THE TASK:
Reproduce the passage of the blog text below between "My Neptune, My" and "all under fire.", inclusive.
#### TEXT TO READ
Saturday, November 14, 2015

I am an ocean.

Many come to sit on the shore before me,
Take in my depth, listen to my roar,
Stay awhile, then return to the surety of land.

Some, more intrepid, enter me.
They frolic in my shallow waters.
When they lose their footing, they retreat.

A brazen few swim out further.
They seek out my secrets, my abyss.
But when Leviathan rises- They desert me in fear.

But one, proud and strong, dwells within me.
Shares my story, rides my waves.
My Neptune, My Poseidon, tames the tide.



Sunday, November 1, 2015

So I bleed.

"Keep your eye on the prize."

So we were told, and we all set out to storm the castle that held our dreams. We didn't all begin at the same spot, some of us had a longer charge than others, we all advanced at different paces…But we were all under fire.

The snipers of adversity lay in wait.

I learned about halfway across the battlefield that armor was only going to slow me down, so, recklessly, I shed it and raced on. However, I never developed dodging capabilities, so bullet after bullet pierced my flesh.

At night, during encampment, huddled 'round the fires, fellow warriors revealed to me that I gave them heart, because I was "such a strong woman."

Strong!? Did they not see how many times I fell, hit by an expert shot? Did they not scorn the way I failed to protect myself in my zeal to reach the goal?

They did not. They saw the way I reached into my own torn skin, grimacing in pain, and slowly pulled the bullets from my body. The way I waited just long enough to regain my energy, then forged on.

They gathered courage from my scars, and it helped them strive to run their own race, day by day.

The weapons grew larger.

Mere yards away, a hollow point struck my heart, and again, I cursed my cast-off shield, miles behind me.  I knew this wound threatened to end my journey, and I gasped, pressing my hand to my stenrum with all my might.
########
#### SUPPLIED MATERIAL
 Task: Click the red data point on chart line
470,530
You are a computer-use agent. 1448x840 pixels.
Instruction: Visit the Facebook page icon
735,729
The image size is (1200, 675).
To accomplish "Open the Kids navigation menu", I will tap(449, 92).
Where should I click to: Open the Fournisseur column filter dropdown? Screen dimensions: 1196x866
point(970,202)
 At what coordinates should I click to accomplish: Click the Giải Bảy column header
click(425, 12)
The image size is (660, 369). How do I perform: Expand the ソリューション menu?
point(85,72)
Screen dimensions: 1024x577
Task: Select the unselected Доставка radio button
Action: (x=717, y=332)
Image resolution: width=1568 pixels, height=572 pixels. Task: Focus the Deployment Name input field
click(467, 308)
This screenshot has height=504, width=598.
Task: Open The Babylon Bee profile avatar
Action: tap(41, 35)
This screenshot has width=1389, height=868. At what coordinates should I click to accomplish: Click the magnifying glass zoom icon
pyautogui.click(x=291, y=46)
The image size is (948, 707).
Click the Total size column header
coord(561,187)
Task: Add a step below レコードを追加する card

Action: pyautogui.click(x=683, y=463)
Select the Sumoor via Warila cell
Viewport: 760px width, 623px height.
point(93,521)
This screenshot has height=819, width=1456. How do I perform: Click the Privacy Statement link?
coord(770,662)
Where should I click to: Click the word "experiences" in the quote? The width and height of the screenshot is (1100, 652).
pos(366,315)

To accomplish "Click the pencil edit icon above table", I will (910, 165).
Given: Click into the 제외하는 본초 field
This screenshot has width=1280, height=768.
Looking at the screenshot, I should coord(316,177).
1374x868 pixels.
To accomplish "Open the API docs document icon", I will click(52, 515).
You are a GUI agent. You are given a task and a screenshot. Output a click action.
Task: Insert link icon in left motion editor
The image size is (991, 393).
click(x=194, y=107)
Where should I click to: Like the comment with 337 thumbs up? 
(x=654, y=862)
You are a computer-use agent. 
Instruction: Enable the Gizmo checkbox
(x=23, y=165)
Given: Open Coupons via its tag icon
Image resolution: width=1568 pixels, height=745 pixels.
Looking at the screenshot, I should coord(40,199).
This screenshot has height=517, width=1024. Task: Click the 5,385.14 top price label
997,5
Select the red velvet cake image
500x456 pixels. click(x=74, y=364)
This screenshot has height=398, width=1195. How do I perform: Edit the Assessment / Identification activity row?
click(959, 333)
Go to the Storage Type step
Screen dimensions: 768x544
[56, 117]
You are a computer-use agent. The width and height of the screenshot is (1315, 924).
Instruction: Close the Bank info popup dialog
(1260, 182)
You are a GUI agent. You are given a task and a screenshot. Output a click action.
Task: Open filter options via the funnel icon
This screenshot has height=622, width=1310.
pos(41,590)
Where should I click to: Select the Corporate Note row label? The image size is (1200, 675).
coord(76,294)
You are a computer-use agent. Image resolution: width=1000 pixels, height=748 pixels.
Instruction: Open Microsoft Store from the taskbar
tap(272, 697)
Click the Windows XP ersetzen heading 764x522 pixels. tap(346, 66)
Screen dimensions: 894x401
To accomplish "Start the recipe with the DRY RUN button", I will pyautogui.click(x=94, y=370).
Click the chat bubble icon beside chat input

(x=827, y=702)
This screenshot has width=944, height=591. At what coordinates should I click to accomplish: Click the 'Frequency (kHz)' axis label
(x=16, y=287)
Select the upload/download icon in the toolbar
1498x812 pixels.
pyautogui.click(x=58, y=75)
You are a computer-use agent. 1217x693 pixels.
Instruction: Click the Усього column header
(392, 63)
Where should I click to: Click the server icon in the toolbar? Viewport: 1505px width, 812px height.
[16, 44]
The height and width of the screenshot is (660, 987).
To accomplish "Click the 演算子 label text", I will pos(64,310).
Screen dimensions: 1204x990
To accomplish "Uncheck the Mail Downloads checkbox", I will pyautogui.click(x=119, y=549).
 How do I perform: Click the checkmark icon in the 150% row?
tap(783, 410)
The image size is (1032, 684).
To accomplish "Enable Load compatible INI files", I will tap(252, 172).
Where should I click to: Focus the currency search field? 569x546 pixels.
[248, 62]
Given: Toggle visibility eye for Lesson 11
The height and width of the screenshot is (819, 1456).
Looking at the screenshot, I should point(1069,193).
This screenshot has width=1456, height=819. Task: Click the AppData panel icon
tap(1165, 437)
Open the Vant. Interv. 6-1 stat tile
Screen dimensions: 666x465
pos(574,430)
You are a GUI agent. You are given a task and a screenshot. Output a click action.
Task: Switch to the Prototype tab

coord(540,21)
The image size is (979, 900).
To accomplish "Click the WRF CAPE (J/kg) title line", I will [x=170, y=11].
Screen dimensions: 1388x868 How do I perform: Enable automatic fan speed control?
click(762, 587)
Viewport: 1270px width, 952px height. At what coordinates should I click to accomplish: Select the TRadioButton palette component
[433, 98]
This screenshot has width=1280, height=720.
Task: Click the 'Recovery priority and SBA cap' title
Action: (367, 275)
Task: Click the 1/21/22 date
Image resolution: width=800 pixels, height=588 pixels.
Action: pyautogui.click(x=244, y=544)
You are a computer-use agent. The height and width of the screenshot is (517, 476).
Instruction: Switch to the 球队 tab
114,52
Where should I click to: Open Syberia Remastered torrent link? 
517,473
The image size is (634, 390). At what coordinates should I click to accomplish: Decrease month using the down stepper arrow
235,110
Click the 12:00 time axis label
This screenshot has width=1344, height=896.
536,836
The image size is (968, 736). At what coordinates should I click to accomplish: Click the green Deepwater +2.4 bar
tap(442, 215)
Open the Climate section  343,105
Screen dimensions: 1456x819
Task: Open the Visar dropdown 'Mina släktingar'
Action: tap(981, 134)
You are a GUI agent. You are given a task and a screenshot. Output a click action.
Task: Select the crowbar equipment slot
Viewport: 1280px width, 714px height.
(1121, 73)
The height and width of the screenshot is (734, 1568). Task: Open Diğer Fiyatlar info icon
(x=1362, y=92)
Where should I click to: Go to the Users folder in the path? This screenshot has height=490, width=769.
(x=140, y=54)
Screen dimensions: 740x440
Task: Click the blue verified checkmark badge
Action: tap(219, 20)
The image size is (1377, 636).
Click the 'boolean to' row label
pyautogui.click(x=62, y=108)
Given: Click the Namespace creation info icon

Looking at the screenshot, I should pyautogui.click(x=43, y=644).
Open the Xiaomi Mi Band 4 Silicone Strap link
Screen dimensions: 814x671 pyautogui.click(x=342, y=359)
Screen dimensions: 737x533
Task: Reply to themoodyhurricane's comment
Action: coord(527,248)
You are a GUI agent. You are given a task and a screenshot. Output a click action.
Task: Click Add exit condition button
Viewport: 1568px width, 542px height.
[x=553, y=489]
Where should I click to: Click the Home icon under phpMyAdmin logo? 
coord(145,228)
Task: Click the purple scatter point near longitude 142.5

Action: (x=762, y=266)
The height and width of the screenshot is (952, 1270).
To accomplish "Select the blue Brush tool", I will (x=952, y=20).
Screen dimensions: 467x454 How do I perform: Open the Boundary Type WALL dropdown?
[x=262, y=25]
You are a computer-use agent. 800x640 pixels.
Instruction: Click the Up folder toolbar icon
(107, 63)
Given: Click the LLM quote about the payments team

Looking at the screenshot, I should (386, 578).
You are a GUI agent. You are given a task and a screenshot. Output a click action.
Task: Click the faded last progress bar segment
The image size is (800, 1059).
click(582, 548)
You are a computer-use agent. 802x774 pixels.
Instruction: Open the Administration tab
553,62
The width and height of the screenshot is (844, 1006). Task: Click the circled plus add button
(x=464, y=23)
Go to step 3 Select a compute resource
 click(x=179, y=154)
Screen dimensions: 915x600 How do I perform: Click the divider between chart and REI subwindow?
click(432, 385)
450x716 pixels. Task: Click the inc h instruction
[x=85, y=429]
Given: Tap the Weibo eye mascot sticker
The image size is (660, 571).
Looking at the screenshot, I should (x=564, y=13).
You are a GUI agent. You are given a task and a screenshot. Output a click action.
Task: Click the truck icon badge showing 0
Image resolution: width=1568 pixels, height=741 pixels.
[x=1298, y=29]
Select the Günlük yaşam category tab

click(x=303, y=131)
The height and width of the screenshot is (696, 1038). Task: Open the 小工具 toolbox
########
RESULT OF THE EXERCISE:
My Neptune, My Poseidon, tames the tide.



Sunday, November 1, 2015

So I bleed.

"Keep your eye on the prize."

So we were told, and we all set out to storm the castle that held our dreams. We didn't all begin at the same spot, some of us had a longer charge than others, we all advanced at different paces…But we were all under fire.